* [Given exercise] Transcribe word for word the passage of the MobilityFirst image description below that opens with "4.3.2. Binaries, Configuration" and runs through "the code base.".

* [Selection]
* * *

4.3. Inside a MobilityFirst Image

4.3.1. Code Base

The image holds the prototype code base under /usr/local/mobilityfirst/code. It has the following top-level directories:

• click - Router elements implementing storage-aware routing, hop-by-hop reliable link-level data transport, and interface to GNRS service. This also has elements that implement Click-based sender and receiver applications.
• gnrsd - C++ implementation of a GNRS server, and an interactive GNRS client.

• client - C implementations of client API and stack that compile for Linux and Android platforms. Also has sample sender and receiver applications using the API
• eval

4.3.2. Binaries, Configuration Files

1. bin - compiled binaries go here
2. conf - config files from across sub projects, incl. click and gnrs configurations
3. scripts - e.g., to initialize Click execution
4. topology - definition files used within the MF router to enforce connectivity among nodes

Also installed on this image are the dependencies for the router, gnrs, and client components. A complete list of installed dependencies can be found in the README accompanying the code base.

4.3.3. Boot Script

The image also contains a boot script (/etc/init.d/mf-proto) that can be used to automate the update/compile functions. It updates the local codebase to the latest release from MF SVN, (TODO - auto updating is currently disabled, pending the creation of an anonymous account access to MF SVN), and then compiles and installs Click and other MF component binaries as described above. Excerpt below from the boot script shows the update and compilation of the click router:

...

MF_DIR=/usr/local/mobilityfirst
MF_CLICK_ELEMENTS_DIR=$MF_DIR/code/click/elements
CLICK_DIR=/usr/local/src/click

#update mobilityfirst prototype code base 
cd $MF_DIR/code

#auto-update disabled pending anonymous account
#svn update

#Compile user-level click after copying MF's click elements into click codebase
rsync -vt $MF_CLICK_ELEMENTS_DIR/gstar/* $CLICK_DIR/elements/local

cd $CLICK_DIR
./configure --disable-linuxmodule --enable-local
make elemlist
make install

...

The output of the boot script is appended to /var/log/mf-proto-boot.log.

4.4. Updating or Customizing an Existing MF Image

The installed MF source can be updated to a latest release either from the SVN or using a release tar ball. If updating to latest SVN version, you simply run the update command from under the /usr/local/mobilityfirst/code dir. If customizing to a particular MF version from SVN or using a newer tar ball, first delete contents under the code dir before installing. Similarly, one can also update 3rd party components like Click while creating an updated MF image.

* * *

* [Extracted records]
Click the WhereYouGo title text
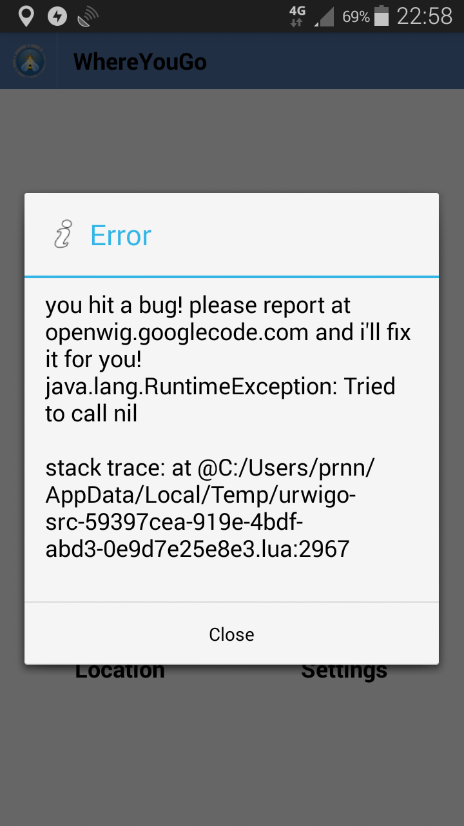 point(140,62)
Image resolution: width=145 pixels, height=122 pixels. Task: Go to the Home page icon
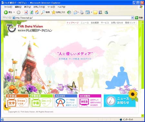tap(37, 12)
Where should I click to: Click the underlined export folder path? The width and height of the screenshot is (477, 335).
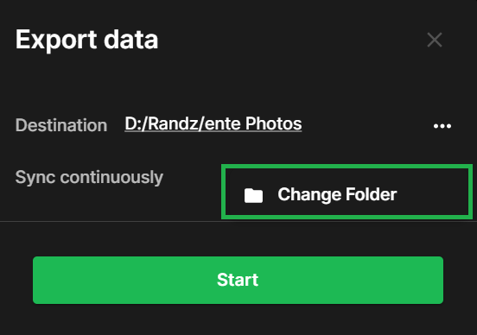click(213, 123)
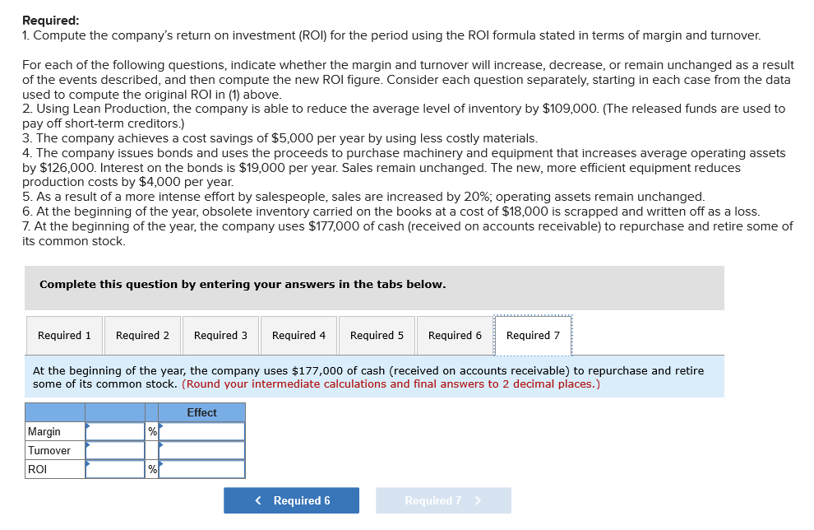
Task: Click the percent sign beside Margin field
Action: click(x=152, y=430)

* * *

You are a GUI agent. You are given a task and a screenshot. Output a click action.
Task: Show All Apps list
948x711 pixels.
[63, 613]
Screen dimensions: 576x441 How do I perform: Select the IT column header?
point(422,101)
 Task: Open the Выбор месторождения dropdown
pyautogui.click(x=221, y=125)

* * *

* [Complete output]
4.3.2. Binaries, Configuration Files

1. bin - compiled binaries go here
2. conf - config files from across sub projects, incl. click and gnrs configurations
3. scripts - e.g., to initialize Click execution
4. topology - definition files used within the MF router to enforce connectivity among nodes

Also installed on this image are the dependencies for the router, gnrs, and client components. A complete list of installed dependencies can be found in the README accompanying the code base.